→ **Supplied text**
On the west side is our market town of Clitheroe, on the east the old mill towns of Burnley and Nelson. A country road crosses the hill through a pass called the Nick of Pendle. A few yards from the summit of the road is a small memorial stone.

The stories behind it remind us that the casualties of war are often not on the front line but doing no less essential tasks, often with little training or experience.

Flight Sergeant John Leslie Goulter, aged 22, was from Queensland, Australia. He was delivering a Boulton Paul Defiant Mk 1 interceptor aircraft from RAF Manby in Lincolnshire to Number 10 Air Gunners School at Barrow-in-Furness.

The flight is recounted by Nick Wotherspoon of the Lancashire Aircraft Investigation Team in an article with many interesting pictures here, and I would like to acknowledge his work.

At 10.40am on October 24, 1942, F/Sgt Goulter took off for the estimated one-hour flight. Although he was an excellent pilot he was relatively inexperienced in cross-country navigation, and this was his first such ferry flight, collecting an aircraft from an unfamiliar station.

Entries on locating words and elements

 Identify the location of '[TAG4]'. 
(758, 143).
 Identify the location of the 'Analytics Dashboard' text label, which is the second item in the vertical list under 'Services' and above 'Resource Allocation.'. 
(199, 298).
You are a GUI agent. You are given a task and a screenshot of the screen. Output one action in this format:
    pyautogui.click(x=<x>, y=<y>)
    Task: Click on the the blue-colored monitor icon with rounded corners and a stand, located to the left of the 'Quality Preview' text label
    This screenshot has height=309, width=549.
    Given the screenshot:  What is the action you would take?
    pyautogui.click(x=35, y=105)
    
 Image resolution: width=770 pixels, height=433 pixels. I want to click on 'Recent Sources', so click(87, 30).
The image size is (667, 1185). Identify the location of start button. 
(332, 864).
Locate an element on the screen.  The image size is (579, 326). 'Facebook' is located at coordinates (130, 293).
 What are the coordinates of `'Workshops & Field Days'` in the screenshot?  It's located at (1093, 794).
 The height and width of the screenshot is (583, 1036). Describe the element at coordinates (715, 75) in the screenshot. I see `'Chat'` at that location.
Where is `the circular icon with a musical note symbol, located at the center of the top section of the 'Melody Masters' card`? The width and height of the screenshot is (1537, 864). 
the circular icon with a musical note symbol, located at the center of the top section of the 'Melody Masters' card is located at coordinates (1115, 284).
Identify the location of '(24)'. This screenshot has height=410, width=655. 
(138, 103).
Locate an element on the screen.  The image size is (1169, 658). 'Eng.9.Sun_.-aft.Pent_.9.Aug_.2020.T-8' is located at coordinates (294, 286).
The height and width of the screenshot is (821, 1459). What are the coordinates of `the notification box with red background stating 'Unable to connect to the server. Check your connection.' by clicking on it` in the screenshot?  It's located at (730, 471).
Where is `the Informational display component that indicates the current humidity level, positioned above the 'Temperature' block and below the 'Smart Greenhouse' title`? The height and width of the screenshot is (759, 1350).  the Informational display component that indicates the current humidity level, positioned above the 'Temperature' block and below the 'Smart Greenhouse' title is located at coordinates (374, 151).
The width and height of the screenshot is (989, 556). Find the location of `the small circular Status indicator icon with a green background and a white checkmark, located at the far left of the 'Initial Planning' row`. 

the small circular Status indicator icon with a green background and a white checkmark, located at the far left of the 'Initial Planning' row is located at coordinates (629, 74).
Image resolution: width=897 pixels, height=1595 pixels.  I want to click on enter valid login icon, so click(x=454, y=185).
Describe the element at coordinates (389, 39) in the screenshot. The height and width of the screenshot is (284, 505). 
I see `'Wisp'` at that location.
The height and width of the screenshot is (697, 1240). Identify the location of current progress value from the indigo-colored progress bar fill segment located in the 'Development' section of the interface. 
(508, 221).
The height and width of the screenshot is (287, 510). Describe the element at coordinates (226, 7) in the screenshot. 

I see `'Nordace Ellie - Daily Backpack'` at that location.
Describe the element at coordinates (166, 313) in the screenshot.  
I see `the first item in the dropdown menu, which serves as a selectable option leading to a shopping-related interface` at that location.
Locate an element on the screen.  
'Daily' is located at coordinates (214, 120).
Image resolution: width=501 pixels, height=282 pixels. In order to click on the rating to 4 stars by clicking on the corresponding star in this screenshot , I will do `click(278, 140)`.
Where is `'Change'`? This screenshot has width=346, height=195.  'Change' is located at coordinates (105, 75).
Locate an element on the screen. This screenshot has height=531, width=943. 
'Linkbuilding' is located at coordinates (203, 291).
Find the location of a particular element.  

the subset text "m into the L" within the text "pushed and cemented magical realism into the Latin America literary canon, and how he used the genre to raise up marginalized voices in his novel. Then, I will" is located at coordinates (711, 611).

→ **Your objective**
Please return the whole passage about the Pendle memorial stone above, word for word.

→ **Result of the task**
On the west side is our market town of Clitheroe, on the east the old mill towns of Burnley and Nelson. A country road crosses the hill through a pass called the Nick of Pendle. A few yards from the summit of the road is a small memorial stone.

The stories behind it remind us that the casualties of war are often not on the front line but doing no less essential tasks, often with little training or experience.

Flight Sergeant John Leslie Goulter, aged 22, was from Queensland, Australia. He was delivering a Boulton Paul Defiant Mk 1 interceptor aircraft from RAF Manby in Lincolnshire to Number 10 Air Gunners School at Barrow-in-Furness.

The flight is recounted by Nick Wotherspoon of the Lancashire Aircraft Investigation Team in an article with many interesting pictures here, and I would like to acknowledge his work.

At 10.40am on October 24, 1942, F/Sgt Goulter took off for the estimated one-hour flight. Although he was an excellent pilot he was relatively inexperienced in cross-country navigation, and this was his first such ferry flight, collecting an aircraft from an unfamiliar station.